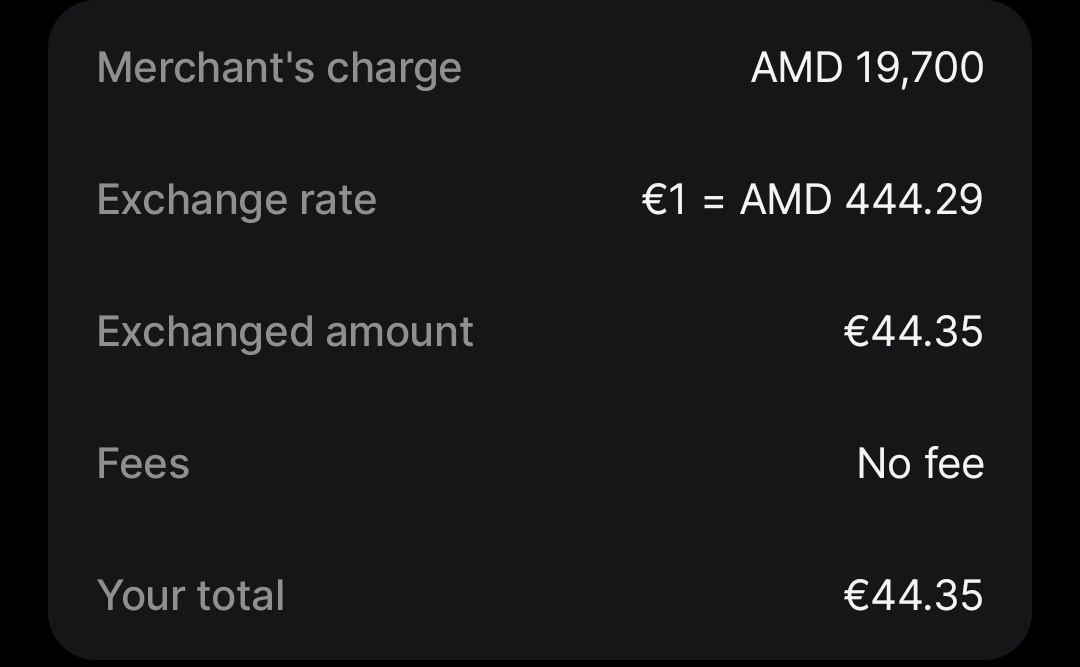Image resolution: width=1080 pixels, height=667 pixels.
Task: Click the equals sign in the exchange rate
Action: click(713, 201)
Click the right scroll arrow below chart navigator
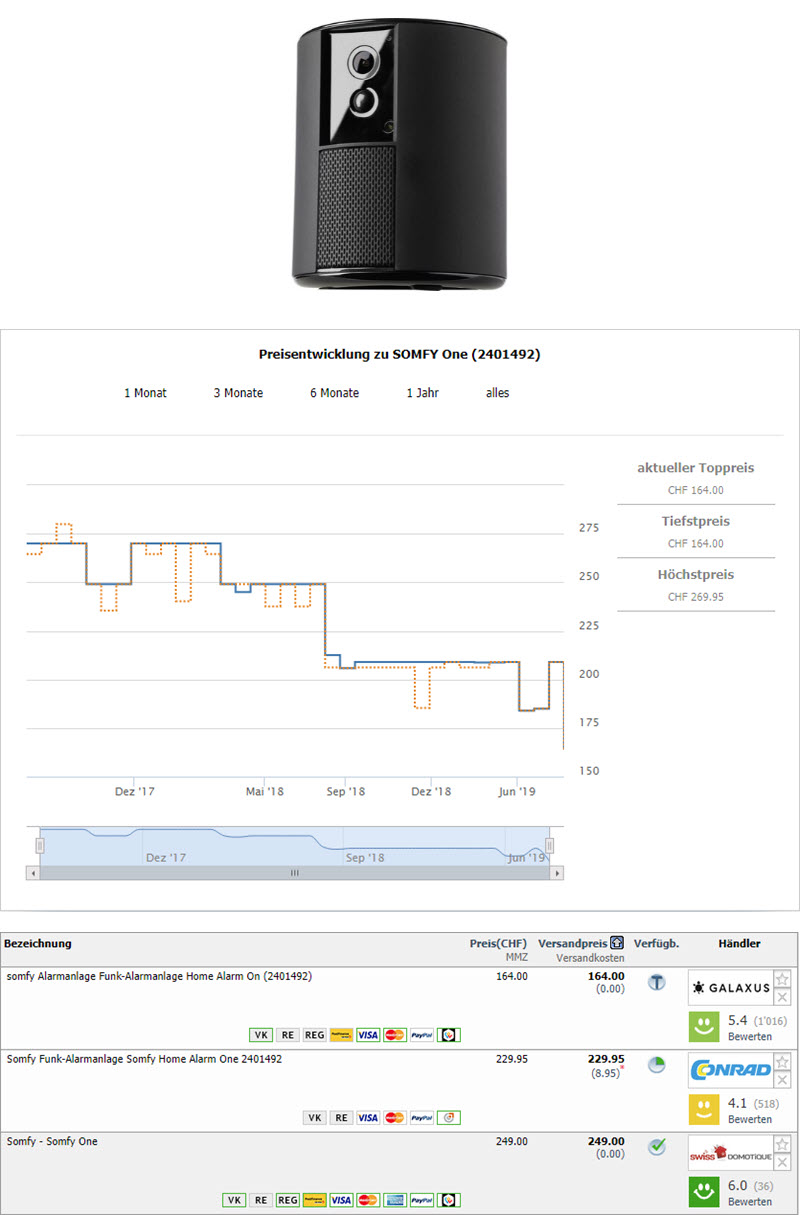 (x=557, y=873)
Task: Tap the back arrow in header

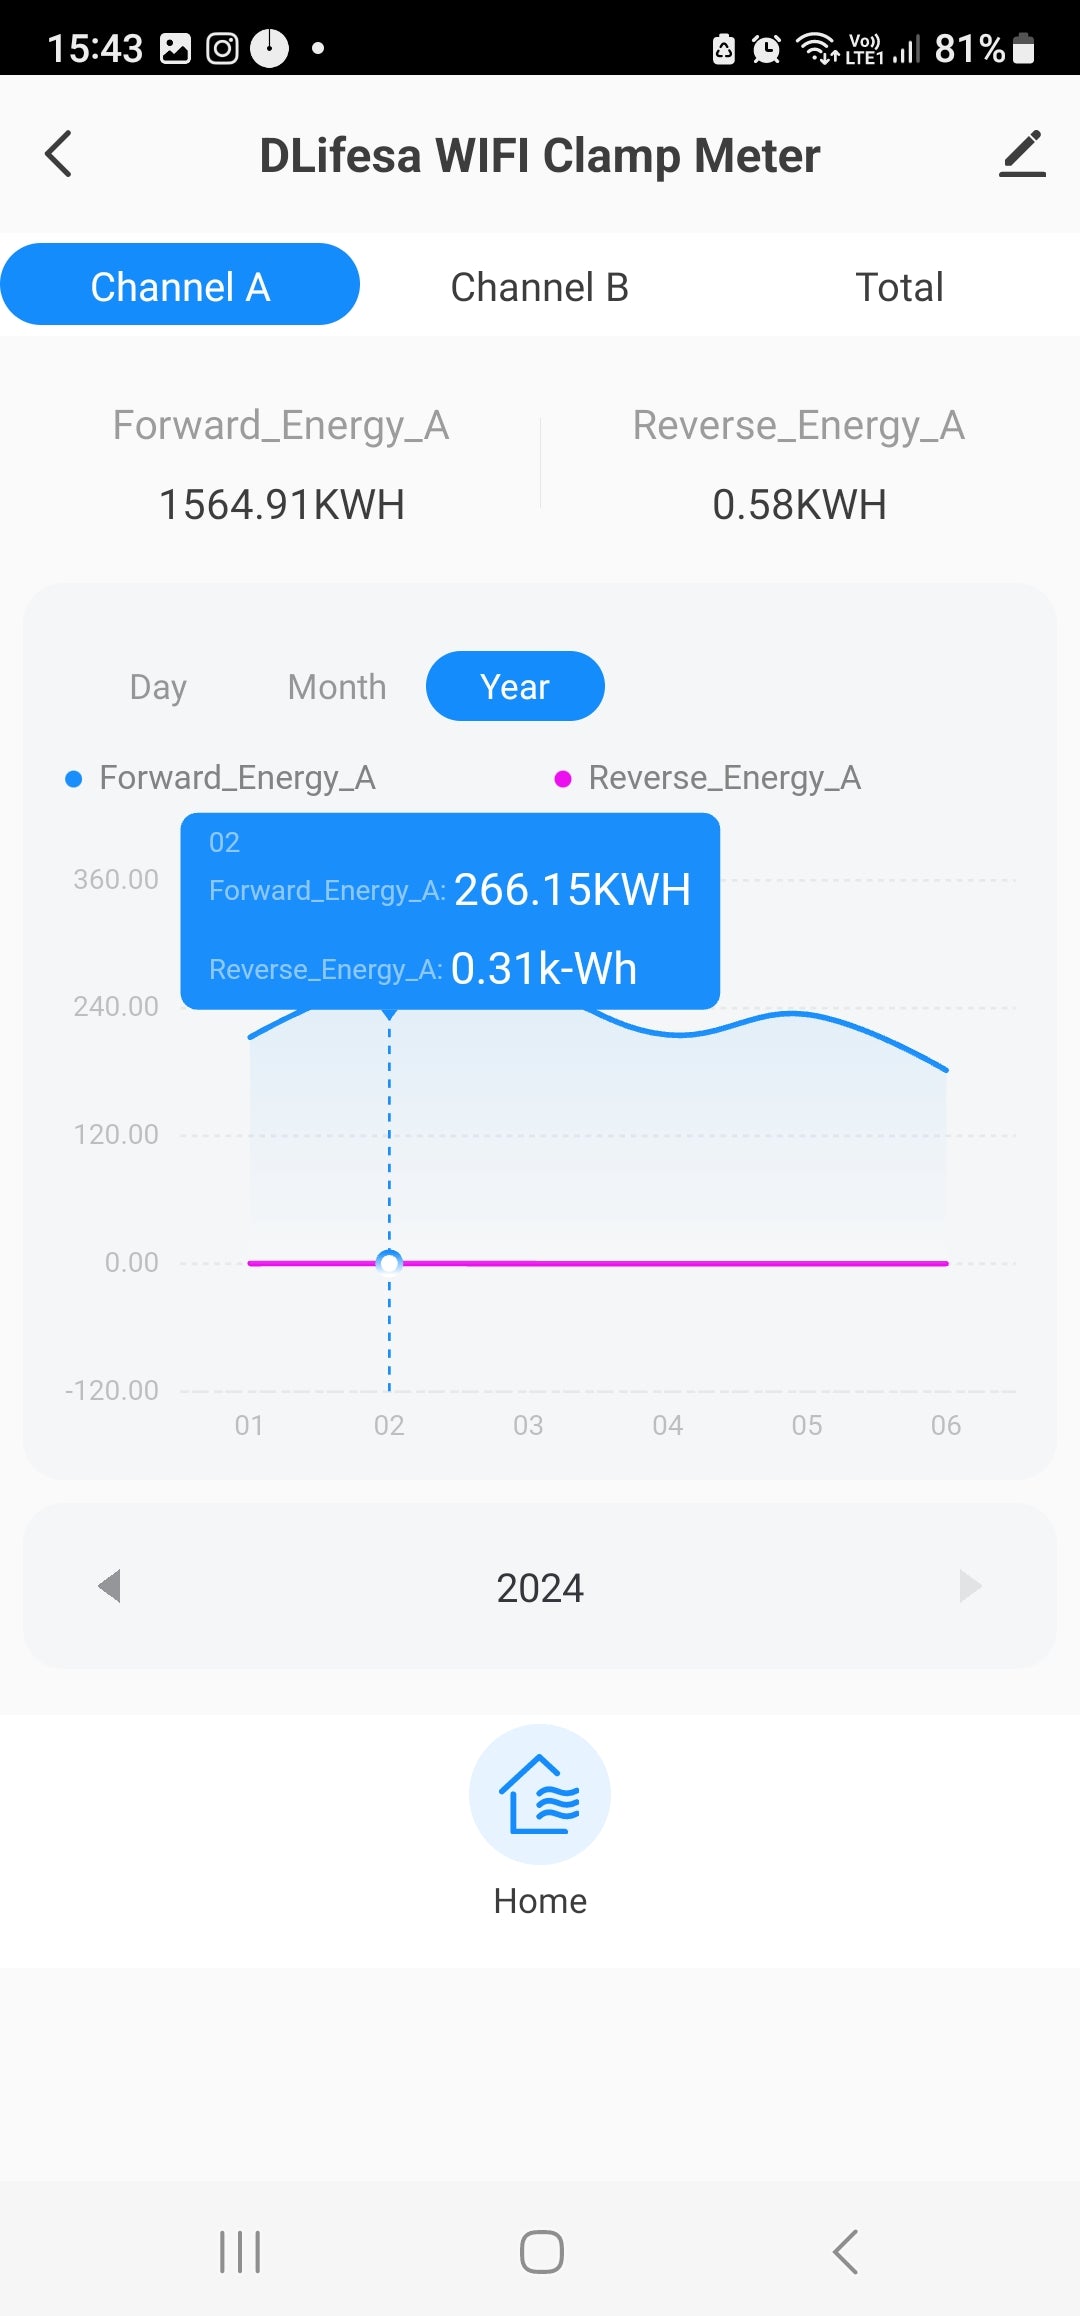Action: (x=59, y=154)
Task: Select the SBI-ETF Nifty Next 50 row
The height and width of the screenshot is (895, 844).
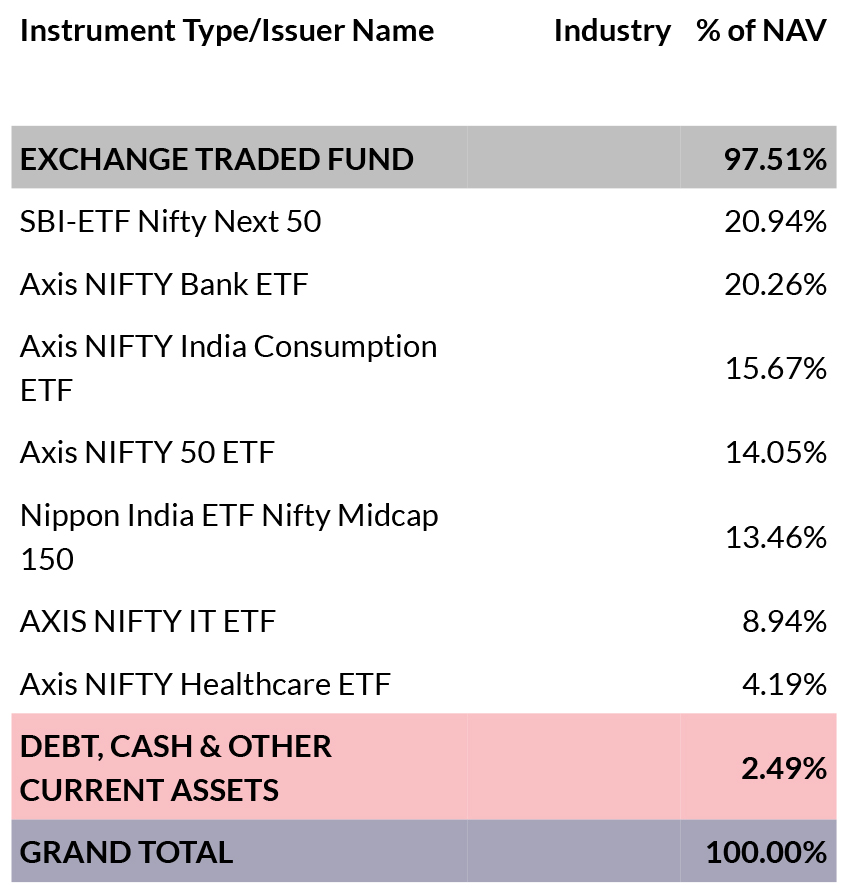Action: [423, 221]
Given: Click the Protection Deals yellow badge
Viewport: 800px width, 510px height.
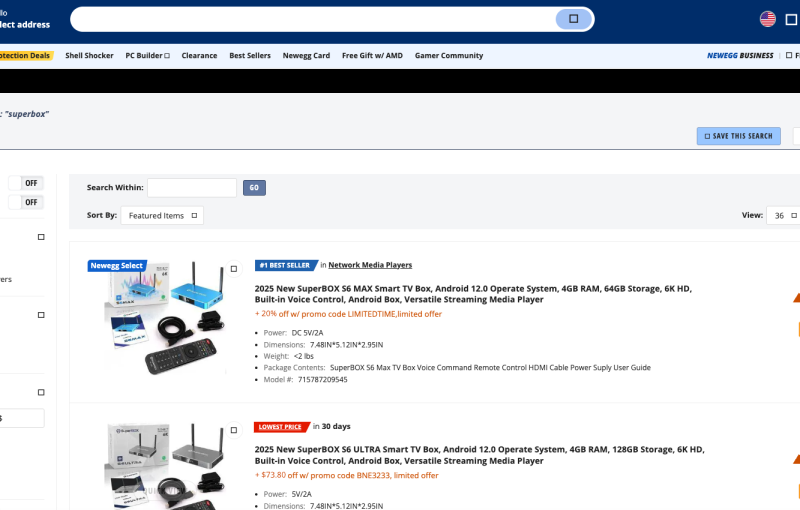Looking at the screenshot, I should (25, 56).

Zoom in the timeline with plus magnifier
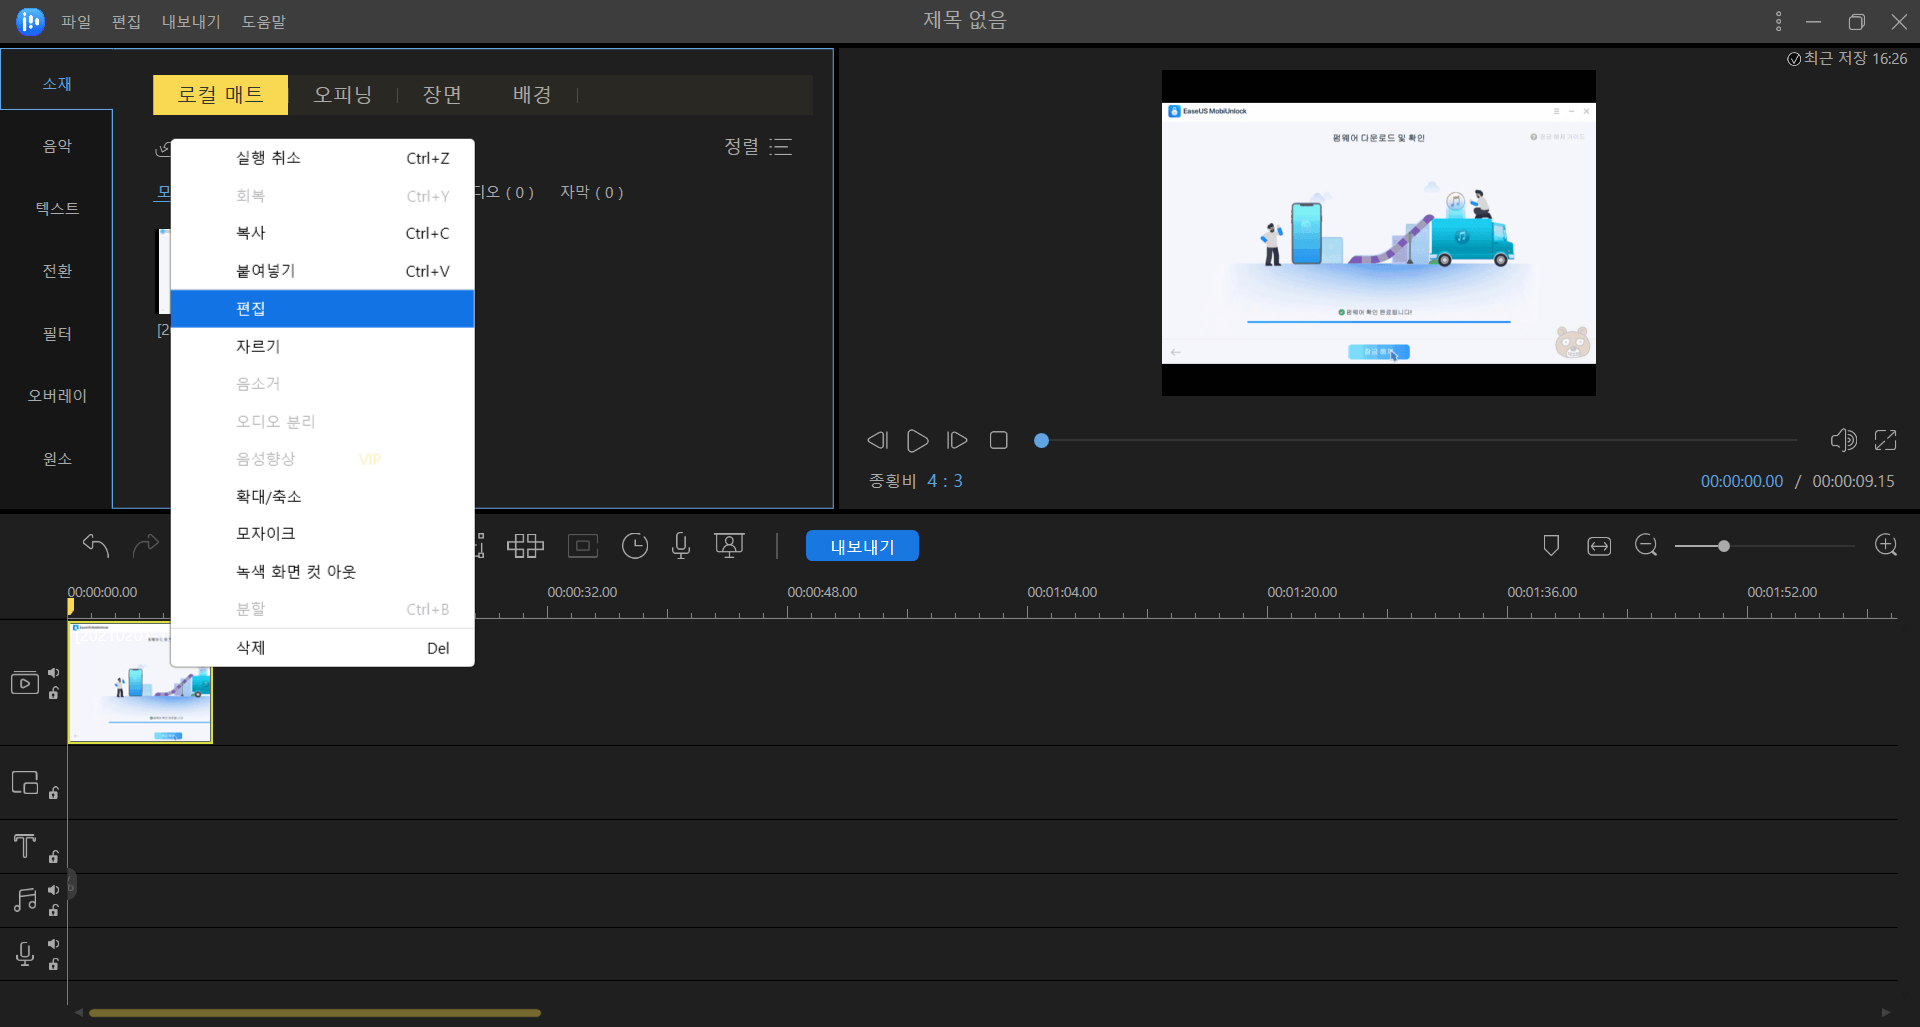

- - -

EXERCISE REQUIREMENTS → Quote all of the material above word for word, leaving out the pictures.

ANSWER TO THE PROBLEM →
Image resolution: width=1080 pixels, height=667 pixels.
Task: Click the equals sign in the exchange rate
Action: click(713, 201)
Click the right scroll arrow below chart navigator
 (x=557, y=873)
Task: Tap the back arrow in header

Action: (x=59, y=154)
Task: Select the SBI-ETF Nifty Next 50 row
The height and width of the screenshot is (895, 844).
Action: [423, 221]
Given: Click the Protection Deals yellow badge
Viewport: 800px width, 510px height.
Looking at the screenshot, I should (25, 56).

Zoom in the timeline with plus magnifier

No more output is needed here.